Le tecniche utilizzate in questi attacchi sono altamente personalizzate, con i cybercriminali che inviano email apparentemente provenienti da contatti noti delle vittime. Le email contengono allegati PDF che, una volta aperti, reindirizzano gli utenti a siti web di phishing progettati per rubare credenziali di accesso. Questo approccio, noto per la sua efficacia, sfrutta la fiducia delle vittime nei confronti delle persone impersonate, aumentando le possibilità di successo dell’attacco. La sofisticazione della campagna evidenzia l’elevato livello di competenza dei suoi organizzatori, nonché l’ampiezza della minaccia rappresentata dai cyber attori legati allo stato russo.
Georgy Kavzharadze: carder Condannato
Parallelamente, un cittadino russo, Georgy Kavzharadze, è stato condannato a 40 mesi di carcere negli Stati Uniti per la vendita di credenziali rubate su Slilpp, un noto marketplace del dark web. Tra il 2016 e il 2021, Kavzharadze ha venduto oltre 297.300 credenziali rubate, con più di 626.000 credenziali elencate durante la sua attività sul sito. Le credenziali includevano accessi a conti bancari, account di pagamento online e altre risorse sensibili, che sono stati utilizzati dai compratori per effettuare transazioni fraudolente per un totale di oltre 5 milioni di dollari.
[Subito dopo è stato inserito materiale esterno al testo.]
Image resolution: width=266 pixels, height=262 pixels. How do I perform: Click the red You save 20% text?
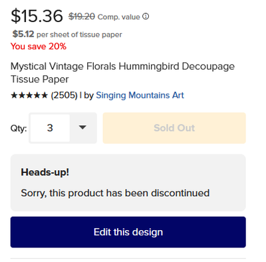[39, 47]
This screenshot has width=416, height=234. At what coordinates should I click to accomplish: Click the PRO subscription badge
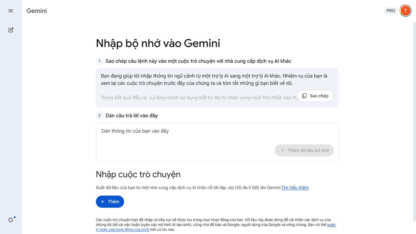391,11
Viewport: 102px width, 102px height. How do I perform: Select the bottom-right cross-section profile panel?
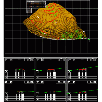pyautogui.click(x=82, y=91)
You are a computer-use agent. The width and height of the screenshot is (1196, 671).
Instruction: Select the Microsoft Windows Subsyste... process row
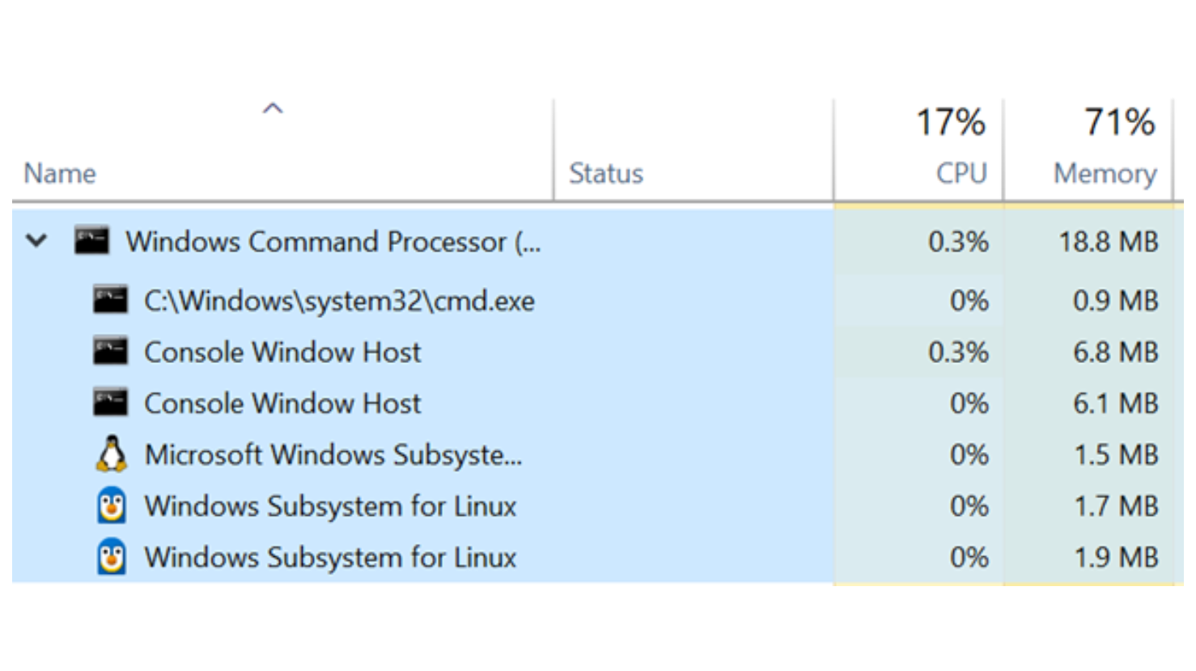[x=333, y=454]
Il marketplace Slilpp, che ha operato per quasi un decennio prima di essere chiuso dalle autorità nel 2021, è stato descritto come l’Amazon o l’eBay della vendita di credenziali rubate, con danni stimati a oltre 200 milioni di dollari. L’arresto e la condanna di Kavzharadze rappresentano una significativa vittoria nella lotta contro la criminalità informatica, ma evidenziano anche la vasta portata e il potenziale impatto delle attività illegali online.
Minaccia persistente
Questi due eventi sottolineano la persistente minaccia rappresentata dalla Russia nel cyberspazio, sia attraverso operazioni sponsorizzate dallo stato, come quelle di COLDRIVER, sia tramite attori criminali individuali come Kavzharadze. Le sofisticate tecniche di phishing e la commercializzazione di credenziali rubate continuano a rappresentare sfide significative per la sicurezza globale, richiedendo una vigilanza costante e una cooperazione internazionale per mitigare questi rischi.